Are inappropiate strings in datastores a risk for my game?

BIackShibe · July 16, 2020, 4:12pm

I’m writing an FPS attachment system that saves its own configurations based on a JSON string, something like this but JSON-converted whenever it’s being saved:

Problem is, the client can currently save whatever they want to, which is currently just stopped by the attachment system being type-secure (A receiver has chosen mounting points, with chosen mount classes, which means an incorrect class or an out-for-range lerp will either error or be ignored)

This is fine, at least right now, however, let’s say a little funny child tells the server to save this:

The gun will still compile, as it ignores anything it doesn’t specifically SEARCH for, and no one will see it actually inside the string, however i’d like to know:

Is this gonna result in moderation?

sjr04 · July 16, 2020, 4:30pm

Do you plan on showing this string to other players? Any input from a player that will be shown is supposed to be filtered.

BIackShibe · July 16, 2020, 4:33pm

As i mentioned in the thread, the client can save anything they want to the datastore, however it is not going to be shown; these are just gun compilation instructions.

2nd thing, it is KINDA going to be shown in the demo, but only for your own properties;

If given child were to exploit, the swear-words would only be visible for him (at least at the moment), and after the game’s out of alpha, by basically no one.

sjr04 · July 16, 2020, 4:35pm

Well, it would be their fault for putting a bad word.

If it’s not going to be shown to anyone except who inputted it you probably wouldn’t need to worry. But if you want to be 100% safe, what you can do is send the string to the server for it to be filtered. If it gets filtered then tell the client to choose another name, that is appropriate

BIackShibe · July 16, 2020, 4:39pm

yeah, i can’t filter literal compilation instructions. The raw, original settings have no keyboard input-based things aside from what is mounted on the gun, meaning a real player that didn’t decide to dump 20$ on an exploit wouldn’t be able to save any swear-words there.

aside, Thanks for the answer!

PeZsmistic · July 16, 2020, 5:16pm

If you know what valid instructions are, can’t you just prevent them from being added at all in the first place? Do clients directly input JSON?

If you’re printing this string to the local console unfiltered you may be at risk.

BIackShibe · July 16, 2020, 5:19pm

I wrote a validator, it’s just a hassle to keep the correct instructions updated (and it didn’t work very well because it was written at 3am). I wanted to know whether i could get rid of it.

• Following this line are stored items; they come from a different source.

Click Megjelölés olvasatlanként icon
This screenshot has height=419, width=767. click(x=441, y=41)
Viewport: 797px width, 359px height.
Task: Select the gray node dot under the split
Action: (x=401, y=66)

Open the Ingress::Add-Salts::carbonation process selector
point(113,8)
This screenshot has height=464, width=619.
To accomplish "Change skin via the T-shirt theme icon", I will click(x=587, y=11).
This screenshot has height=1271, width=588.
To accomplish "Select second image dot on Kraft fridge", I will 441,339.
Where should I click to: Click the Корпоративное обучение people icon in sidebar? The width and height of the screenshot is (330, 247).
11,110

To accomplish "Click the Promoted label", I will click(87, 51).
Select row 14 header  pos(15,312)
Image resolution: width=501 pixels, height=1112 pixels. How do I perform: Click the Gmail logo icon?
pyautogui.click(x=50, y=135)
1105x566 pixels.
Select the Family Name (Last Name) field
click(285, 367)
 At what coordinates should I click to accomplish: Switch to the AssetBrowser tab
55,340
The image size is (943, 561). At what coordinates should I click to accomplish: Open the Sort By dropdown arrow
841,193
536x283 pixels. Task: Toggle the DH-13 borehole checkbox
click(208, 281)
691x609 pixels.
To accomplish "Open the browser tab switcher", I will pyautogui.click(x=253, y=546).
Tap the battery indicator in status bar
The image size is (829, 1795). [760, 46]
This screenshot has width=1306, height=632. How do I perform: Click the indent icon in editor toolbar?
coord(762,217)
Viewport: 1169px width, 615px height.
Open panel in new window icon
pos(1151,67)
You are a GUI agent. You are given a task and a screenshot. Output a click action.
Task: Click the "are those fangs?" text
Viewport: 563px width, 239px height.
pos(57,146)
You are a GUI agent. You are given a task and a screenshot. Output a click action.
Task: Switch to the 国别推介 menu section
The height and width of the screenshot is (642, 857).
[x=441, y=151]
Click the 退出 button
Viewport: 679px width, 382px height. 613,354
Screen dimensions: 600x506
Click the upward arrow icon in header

PeZsmistic · July 16, 2020, 5:23pm

You should define your valid instructions in a module script table that maps symbol to instruction string. Then just reference the symbols out of the table in your validator code. Then you’re always forced to define the symbol before you use it, and the list stays up to date.

E.g.
local map = {InstructionSymbol = “InstructionName”}
print(map.InstructionSymbol)

You should avoid printing unfiltered user input pulled from datastore to the local console. This is functionally the same as putting it right into a GUI.